◆ WORK TO BE COMPLETED: Print the rows from the line containing "This screenshot has" through the end of the rows, both included, exactly as they appear, and leave out the pictures.

---------- INFORMATION PROVIDED

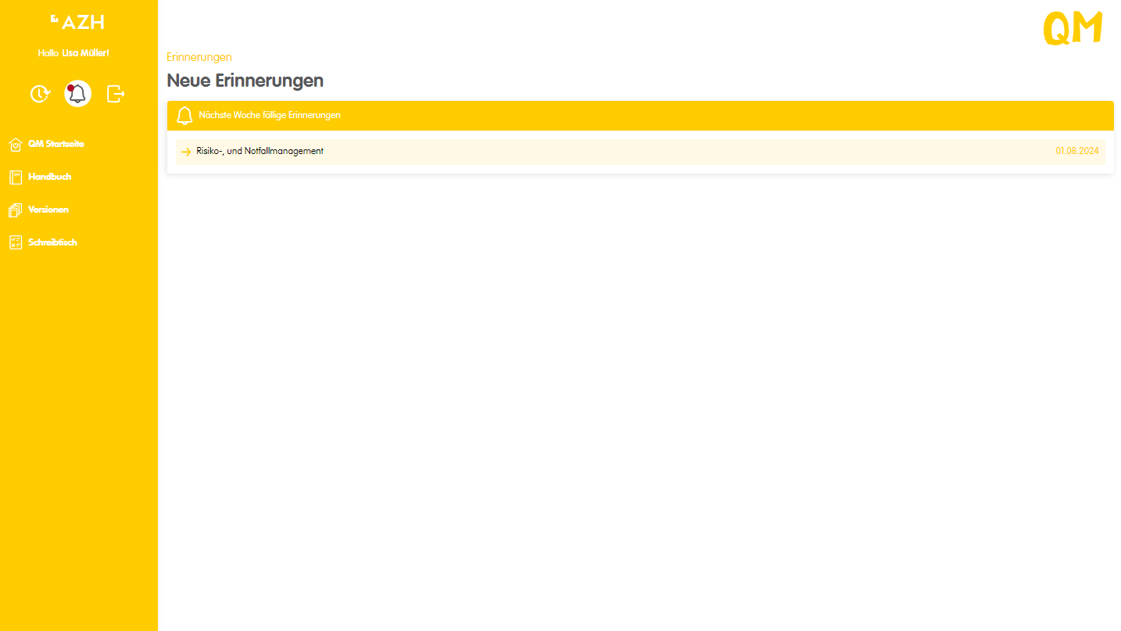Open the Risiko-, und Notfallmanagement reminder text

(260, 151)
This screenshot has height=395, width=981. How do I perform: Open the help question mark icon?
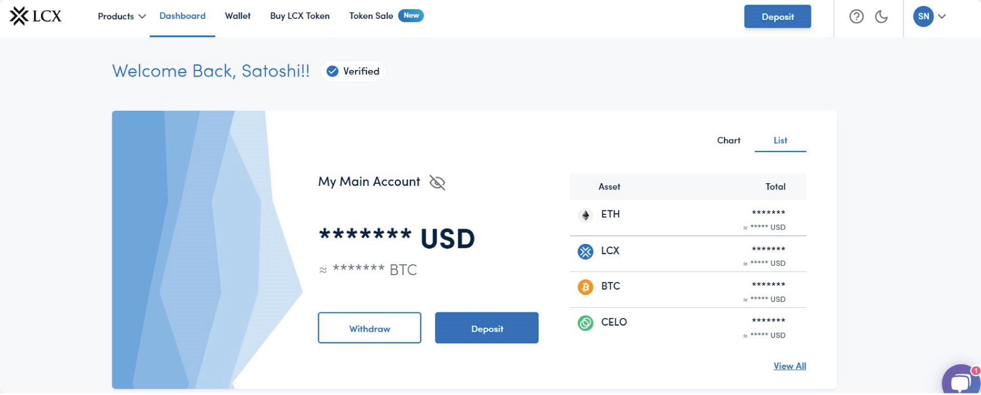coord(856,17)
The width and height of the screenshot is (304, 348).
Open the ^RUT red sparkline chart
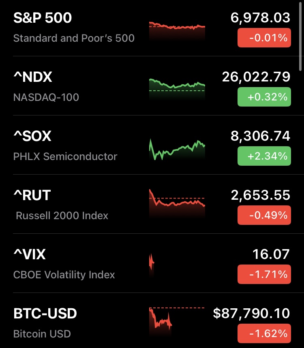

--------------------

◆ EXERCISE RESPONSE:
This screenshot has height=395, width=981. How do I perform: Open the help question mark icon?
coord(856,17)
The width and height of the screenshot is (304, 348).
Open the ^RUT red sparkline chart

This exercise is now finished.